* What is expected
Reproduce the forum thread word for word, everything from "You can't entertain" down to "way too long.".

* Text passage
________

Just his comment that he thought our life was boring makes me wonder what I can do to make it not boring for him anymore and more exciting.

I guess if I can spark and keep his interest he doesn't need to get his needs met anywhere else anymore. That is what I was trying to get at.


----------



## sigma1299 (May 26, 2011)

*


sigma1299 said:



The thing is you can't do it by yourself, it's a two person game, and if his head or heart is still wrapped up with the OW he can't play with you.

Click to expand...

*

I went and and just skimmed a couple of your threads. It sounds like you've established an acceptable behavior for him in your marriage that, frankly, may be irrecoverable. For several times now he has been allowed to "have his cake and eat it to." 

You can't entertain him into loving and respecting you. Even a Ferrari becomes just a car after enough time. Your handle of "Clinging" maybe says it all??? I hate to be harsh but it sounds like you need to find the respect you have for yourself first before you start to worry about his needs. I have not read all of your threads by any stretch so if I'm off base please accept my apologies.


----------



## DanF (Sep 27, 2010)

Clinging said:


> Thanks guys for your responses. The problem I am having is I'm still too wounded I think by the affair to start flirting and such. I never fell out of love with my H but it feels to be so unnatural as we have been married way too long.
> 
> I guess I need to do more to spice things up so we don't fall back into the same "boring" exsistence.


There's no "too long". My wife and I rekindled our love and rebuilt our marriage after 26 years of being married.



Clinging said:


> As for the affair being over, I don't know 100% and have no real no way of knowing. He could be phoning and texting her all day at work, he owns his own business so can hide a lot from me. I know he is not seeing her as she lives 10 hrs away and yes the affair was both EA/PA.


It is up to him to convince you and rebuild that trust. It's not your job to find it.


----------

________

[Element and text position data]
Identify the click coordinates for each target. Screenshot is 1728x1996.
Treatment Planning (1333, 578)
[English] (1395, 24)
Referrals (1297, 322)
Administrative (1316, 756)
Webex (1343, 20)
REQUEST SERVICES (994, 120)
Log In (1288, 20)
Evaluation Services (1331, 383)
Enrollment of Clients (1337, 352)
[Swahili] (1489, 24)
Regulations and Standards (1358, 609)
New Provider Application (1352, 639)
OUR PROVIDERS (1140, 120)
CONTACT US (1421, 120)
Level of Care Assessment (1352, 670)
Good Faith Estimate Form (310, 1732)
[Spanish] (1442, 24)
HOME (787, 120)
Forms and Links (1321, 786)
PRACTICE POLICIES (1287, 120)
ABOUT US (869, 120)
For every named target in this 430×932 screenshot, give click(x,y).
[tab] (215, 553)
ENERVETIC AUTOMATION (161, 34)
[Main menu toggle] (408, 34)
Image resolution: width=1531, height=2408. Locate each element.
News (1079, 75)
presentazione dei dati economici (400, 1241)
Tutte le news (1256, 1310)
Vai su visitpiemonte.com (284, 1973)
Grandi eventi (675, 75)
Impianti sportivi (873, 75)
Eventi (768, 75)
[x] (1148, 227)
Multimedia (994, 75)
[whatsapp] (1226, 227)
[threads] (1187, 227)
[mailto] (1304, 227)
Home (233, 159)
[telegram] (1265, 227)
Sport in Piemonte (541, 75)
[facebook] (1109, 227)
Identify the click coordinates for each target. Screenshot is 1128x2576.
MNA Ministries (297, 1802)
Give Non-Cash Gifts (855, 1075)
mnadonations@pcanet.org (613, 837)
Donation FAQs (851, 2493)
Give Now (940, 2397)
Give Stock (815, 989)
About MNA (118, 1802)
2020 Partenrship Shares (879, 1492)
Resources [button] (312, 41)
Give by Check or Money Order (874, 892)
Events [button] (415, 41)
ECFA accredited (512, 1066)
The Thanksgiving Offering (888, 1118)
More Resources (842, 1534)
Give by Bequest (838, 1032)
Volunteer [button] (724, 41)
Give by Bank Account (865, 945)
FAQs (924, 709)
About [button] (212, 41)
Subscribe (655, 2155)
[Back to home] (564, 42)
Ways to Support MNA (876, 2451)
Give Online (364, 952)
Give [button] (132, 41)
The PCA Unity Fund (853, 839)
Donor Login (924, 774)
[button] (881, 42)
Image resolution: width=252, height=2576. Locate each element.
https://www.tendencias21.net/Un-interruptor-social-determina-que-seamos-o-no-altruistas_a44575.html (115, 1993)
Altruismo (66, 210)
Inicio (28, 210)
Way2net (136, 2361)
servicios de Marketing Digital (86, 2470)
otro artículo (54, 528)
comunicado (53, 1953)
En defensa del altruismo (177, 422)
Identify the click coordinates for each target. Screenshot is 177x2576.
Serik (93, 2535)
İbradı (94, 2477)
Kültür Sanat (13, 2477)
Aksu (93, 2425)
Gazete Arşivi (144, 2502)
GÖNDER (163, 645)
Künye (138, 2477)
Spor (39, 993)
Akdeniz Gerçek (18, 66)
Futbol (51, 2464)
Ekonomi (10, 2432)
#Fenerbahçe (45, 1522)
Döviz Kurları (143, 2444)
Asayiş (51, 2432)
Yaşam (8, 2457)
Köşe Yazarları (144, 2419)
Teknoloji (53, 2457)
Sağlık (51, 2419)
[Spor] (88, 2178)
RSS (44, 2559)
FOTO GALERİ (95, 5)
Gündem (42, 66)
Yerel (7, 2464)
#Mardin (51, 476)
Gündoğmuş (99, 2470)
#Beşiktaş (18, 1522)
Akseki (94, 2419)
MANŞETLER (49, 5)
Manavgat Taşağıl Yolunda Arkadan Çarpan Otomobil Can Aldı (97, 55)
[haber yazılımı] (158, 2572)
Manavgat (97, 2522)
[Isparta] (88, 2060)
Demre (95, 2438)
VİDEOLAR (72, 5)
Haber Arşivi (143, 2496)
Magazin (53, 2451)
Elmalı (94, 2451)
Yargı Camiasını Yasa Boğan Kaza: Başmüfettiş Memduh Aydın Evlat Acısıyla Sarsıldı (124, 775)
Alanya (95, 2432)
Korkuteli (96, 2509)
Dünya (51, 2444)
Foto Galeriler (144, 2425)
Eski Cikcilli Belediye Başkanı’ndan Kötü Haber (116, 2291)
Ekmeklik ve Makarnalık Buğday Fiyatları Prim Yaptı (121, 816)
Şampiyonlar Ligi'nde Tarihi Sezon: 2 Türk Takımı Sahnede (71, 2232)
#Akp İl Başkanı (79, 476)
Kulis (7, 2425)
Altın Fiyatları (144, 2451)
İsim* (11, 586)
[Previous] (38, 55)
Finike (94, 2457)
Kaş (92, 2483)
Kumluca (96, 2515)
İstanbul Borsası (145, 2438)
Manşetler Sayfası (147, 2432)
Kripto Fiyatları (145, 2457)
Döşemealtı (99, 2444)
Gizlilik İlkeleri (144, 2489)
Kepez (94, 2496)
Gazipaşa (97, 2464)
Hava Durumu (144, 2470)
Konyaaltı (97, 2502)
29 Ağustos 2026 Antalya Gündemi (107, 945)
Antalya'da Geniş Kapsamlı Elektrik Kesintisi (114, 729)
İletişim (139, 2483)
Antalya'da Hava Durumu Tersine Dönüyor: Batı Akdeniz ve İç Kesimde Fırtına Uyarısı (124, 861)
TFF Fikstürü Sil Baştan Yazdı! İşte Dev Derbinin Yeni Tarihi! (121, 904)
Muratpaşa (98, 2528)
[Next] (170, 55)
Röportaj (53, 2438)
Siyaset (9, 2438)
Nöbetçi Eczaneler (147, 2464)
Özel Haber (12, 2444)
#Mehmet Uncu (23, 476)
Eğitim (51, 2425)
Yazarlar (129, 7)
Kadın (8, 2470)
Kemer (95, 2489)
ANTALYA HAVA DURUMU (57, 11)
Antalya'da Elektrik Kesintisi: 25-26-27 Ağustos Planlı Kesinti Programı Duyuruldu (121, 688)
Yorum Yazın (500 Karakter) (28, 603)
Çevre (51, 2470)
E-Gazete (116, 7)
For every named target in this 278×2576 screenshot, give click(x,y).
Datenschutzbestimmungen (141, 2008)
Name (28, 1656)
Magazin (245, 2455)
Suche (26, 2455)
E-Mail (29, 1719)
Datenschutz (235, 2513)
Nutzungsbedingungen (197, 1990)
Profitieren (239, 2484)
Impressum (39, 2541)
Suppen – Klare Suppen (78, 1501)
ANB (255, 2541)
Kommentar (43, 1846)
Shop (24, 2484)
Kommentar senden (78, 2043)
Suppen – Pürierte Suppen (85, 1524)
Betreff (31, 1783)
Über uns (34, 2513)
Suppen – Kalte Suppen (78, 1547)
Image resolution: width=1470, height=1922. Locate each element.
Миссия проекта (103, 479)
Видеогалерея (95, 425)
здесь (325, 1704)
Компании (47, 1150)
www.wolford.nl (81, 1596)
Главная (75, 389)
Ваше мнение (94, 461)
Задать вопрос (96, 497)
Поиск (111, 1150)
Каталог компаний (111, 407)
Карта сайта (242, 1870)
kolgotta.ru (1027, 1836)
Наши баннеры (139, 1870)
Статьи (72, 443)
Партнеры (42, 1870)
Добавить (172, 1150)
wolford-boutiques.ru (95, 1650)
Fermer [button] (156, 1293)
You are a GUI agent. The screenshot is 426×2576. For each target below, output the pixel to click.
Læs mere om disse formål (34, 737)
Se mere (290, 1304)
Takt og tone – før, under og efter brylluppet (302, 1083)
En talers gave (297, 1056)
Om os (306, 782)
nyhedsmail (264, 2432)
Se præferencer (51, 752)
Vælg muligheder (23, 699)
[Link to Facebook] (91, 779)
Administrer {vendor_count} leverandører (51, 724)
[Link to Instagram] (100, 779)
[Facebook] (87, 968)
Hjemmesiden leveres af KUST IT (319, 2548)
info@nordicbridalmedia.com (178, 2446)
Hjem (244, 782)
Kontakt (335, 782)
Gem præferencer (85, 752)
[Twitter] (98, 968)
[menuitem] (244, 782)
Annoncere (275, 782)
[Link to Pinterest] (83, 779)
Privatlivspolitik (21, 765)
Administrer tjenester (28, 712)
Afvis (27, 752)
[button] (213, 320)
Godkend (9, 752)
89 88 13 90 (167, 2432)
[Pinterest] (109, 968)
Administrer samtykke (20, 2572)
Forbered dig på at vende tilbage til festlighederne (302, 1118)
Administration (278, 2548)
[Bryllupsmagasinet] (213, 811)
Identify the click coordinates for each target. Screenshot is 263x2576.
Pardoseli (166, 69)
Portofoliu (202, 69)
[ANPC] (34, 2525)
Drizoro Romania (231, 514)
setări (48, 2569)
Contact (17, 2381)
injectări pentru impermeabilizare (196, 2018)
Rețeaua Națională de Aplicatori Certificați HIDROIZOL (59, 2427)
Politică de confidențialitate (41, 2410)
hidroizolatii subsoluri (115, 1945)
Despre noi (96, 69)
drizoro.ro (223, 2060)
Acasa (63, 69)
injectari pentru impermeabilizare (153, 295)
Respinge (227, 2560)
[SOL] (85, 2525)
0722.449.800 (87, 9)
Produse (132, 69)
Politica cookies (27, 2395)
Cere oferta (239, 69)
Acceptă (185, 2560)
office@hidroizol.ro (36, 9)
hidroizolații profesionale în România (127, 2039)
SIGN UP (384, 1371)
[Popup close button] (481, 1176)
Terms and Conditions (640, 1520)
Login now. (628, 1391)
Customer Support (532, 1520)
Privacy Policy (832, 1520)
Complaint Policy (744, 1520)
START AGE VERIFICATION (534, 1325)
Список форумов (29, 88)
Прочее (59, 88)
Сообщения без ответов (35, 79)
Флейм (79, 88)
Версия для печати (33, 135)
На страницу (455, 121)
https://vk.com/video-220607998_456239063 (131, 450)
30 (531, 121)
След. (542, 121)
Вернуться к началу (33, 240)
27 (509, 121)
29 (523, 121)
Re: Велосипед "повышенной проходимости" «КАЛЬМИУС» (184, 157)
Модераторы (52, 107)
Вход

________

* The answer
You can't entertain him into loving and respecting you. Even a Ferrari becomes just a car after enough time. Your handle of "Clinging" maybe says it all??? I hate to be harsh but it sounds like you need to find the respect you have for yourself first before you start to worry about his needs. I have not read all of your threads by any stretch so if I'm off base please accept my apologies.


----------



## DanF (Sep 27, 2010)

Clinging said:


> Thanks guys for your responses. The problem I am having is I'm still too wounded I think by the affair to start flirting and such. I never fell out of love with my H but it feels to be so unnatural as we have been married way too long.